すると、なぜかぐうんと肩に重力がかかり、膝をついて、自分は倒れこんでしまった。廊下が闇の向こうへと傾いたのだろうか。
「分かっているはずだろう? 君はここでこんなことをしていてはだめなはずだ」
また謎の声。
どういうことだ?
転がりそうになる体を床にしがみつくことで押さえた。不思議な言葉に自分が揺さぶられ始めているのが分かった。
「すぐに引き返すんだ。難しいことじゃない。妙な幻想を断ち切る勇気があればいい」
「勇気?」
「そうだ。簡単なことさ。君には戻らなくてはならない場所があるはずだ」
すると、急に我に帰ったような気がした。催眠術が解けた感じで、体に何かが巻きついてような、重量感が姿を消す。そうだ、自分には戻らなくてはならない場所がある。
そう認識すると途端に、冷や汗が噴き出した。
じゃあ、ここはいったいどこだ?
「こわい、こわい……」
ひんやりとした空気が背筋を舐め、全身の毛が逆立つ。
間違いない。自分は今、恐怖していた。
目の前の向こうで待っているものに、戦慄している。歯が鳴り、鳥肌が立ち、膝が震えた。
早く、戻らなくては。
でも、どこに?
周囲に見えるものは目をふさぐ闇ばかりだ。
分からない、だが……とにかく立ち上がれ。
そう思った途端に、視界が淡く滲み始めた。
目を開けると、そこには時雨川ゆずりがいた。春臣は畳みの上に寝そべっている。彼女は肩ひざをついて座っていて、春臣を覗き込んでいた。
「あ、あれっ?」
明るい……。
ここは、いつもの部屋か。
「少年、おっは」
すると、寝ぼけた春臣の頭上で能天気にゆずりが笑った。
「お、おはよう」
おどおどしながらも春臣も返事をする。そして、起き上がって体のあちこちを点検し、これが現実であることを確認した。

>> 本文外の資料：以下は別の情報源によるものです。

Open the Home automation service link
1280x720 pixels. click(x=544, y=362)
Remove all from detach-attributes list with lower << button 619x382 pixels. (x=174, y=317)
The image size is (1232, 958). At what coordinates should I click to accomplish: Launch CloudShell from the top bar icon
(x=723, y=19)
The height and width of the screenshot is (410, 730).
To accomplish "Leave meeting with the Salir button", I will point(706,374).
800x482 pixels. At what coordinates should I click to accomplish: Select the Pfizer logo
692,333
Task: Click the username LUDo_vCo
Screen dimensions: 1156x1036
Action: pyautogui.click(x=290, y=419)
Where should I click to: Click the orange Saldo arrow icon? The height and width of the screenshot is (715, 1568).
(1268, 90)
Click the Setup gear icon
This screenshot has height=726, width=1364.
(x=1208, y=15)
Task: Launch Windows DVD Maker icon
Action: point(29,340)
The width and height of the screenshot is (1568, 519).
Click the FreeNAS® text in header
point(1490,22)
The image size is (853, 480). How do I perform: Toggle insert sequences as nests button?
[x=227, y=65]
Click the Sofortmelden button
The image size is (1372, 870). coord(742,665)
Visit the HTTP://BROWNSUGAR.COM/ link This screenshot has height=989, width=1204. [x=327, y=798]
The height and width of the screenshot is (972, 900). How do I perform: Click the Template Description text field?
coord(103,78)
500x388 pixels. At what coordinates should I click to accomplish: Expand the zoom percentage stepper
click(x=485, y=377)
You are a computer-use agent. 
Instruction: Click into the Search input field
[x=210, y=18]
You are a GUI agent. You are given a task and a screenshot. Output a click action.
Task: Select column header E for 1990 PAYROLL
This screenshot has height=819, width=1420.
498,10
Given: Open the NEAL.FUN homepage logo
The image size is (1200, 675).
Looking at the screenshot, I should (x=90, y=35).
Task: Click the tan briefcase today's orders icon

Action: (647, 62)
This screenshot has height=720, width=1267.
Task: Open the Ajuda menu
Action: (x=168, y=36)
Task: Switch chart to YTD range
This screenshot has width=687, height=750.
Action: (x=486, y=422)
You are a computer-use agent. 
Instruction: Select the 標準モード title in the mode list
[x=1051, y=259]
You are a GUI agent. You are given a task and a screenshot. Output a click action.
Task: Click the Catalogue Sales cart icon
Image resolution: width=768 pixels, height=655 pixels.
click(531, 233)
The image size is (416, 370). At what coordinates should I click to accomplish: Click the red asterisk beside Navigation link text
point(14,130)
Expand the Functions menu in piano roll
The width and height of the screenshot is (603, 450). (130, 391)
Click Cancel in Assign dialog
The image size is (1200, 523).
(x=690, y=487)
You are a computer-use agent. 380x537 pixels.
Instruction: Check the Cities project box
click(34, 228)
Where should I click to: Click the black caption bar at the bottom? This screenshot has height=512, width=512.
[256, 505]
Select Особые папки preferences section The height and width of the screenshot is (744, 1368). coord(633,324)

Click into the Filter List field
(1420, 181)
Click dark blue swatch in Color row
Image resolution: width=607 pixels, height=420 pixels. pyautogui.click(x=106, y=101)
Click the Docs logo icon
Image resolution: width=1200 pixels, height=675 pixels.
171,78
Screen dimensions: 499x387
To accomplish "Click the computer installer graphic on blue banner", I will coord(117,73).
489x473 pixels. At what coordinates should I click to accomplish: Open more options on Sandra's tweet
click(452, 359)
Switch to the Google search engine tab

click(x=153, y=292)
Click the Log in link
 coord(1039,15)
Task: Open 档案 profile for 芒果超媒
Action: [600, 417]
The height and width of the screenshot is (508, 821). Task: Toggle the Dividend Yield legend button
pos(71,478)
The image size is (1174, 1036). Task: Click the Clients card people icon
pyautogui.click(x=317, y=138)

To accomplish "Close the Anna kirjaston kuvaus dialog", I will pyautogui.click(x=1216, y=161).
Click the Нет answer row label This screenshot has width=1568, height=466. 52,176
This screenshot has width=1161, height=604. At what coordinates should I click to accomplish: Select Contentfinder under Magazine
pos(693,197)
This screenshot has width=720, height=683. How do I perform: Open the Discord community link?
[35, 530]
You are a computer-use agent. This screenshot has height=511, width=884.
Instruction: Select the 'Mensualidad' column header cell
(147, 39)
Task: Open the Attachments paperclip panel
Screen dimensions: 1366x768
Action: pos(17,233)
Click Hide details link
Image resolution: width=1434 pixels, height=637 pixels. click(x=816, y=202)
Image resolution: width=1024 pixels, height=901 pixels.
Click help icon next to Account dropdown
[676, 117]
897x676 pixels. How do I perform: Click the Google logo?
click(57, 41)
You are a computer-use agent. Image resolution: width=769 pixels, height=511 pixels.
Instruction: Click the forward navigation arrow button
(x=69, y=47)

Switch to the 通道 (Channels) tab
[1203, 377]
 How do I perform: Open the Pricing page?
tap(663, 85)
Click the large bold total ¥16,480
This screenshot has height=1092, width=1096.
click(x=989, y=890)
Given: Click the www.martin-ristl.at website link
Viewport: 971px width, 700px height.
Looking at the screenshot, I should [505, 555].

ここは勉強部屋で、傍にはドア、横には机、気になるような不審点はない。
しかし、先ほどまでの暗い廊下を、春臣は思い出す。
井戸の底のような、あの……。
あれは……ただの夢か。
「おい、少年」
と、ぼうっとしている春臣にゆずりが声をかけた。
「はい、何です?」
振り向く。
彼女は胡坐を組んでなぜか物珍しそうに春臣を見ていた。
「体の調子はどうだ?」
「体の調子、ですか?」
そう言われて考える。
特に不調はないように思えた。体がだるいわけでもないし、熱もなさそうだ。眩暈がするわけでもないし、怪我があるわけでもない。いたって、健康そのものである。
「別に、問題な……」
言いかけて、
「あ! そう言えば」
と、あることに気がつく。
そうだ、自分は呪符の力を抑えるために体力が消耗しやすくなっているはずなのだ。なのに、どうしてこんな風に自然に動ける。いつもからだがだるくて仕方が無かったのに。
「実はな、少年」
すると、ゆずりが懐から短冊のような紙切れを取り出してちらつかせた。
「それって」
「少年に張り付いてた呪符。もう取れちった」
手で後頭部を触れると、なるほど、確かに何もない。
「でも、取れたっていつの間に?」
「つい今しがた、君が眠っている間だよ。いやあ、ようやく仕事が済んだなあ。一週間もかかったかあ」
そして彼女は大きく背伸びをする。ごきりごきりと肩を鳴らし、さらにもう一度背伸び。おまけにあくびまでかました。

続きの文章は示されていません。